Give back only the line containing "総合栄養食 (384, 55)" and every line after it through the end of the data below, transcribed exactly.

**Data provided**:
+-------+

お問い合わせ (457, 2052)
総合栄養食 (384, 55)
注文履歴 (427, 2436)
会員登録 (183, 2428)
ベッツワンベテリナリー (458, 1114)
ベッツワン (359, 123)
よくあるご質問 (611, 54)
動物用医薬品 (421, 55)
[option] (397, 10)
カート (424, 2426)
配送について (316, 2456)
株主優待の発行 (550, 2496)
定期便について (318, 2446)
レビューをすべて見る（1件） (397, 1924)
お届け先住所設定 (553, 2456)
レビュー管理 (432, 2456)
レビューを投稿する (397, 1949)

+-------+

**Solution below**:
総合栄養食 (384, 55)
注文履歴 (427, 2436)
会員登録 (183, 2428)
ベッツワンベテリナリー (458, 1114)
ベッツワン (359, 123)
よくあるご質問 (611, 54)
動物用医薬品 (421, 55)
[option] (397, 10)
カート (424, 2426)
配送について (316, 2456)
株主優待の発行 (550, 2496)
定期便について (318, 2446)
レビューをすべて見る（1件） (397, 1924)
お届け先住所設定 (553, 2456)
レビュー管理 (432, 2456)
レビューを投稿する (397, 1949)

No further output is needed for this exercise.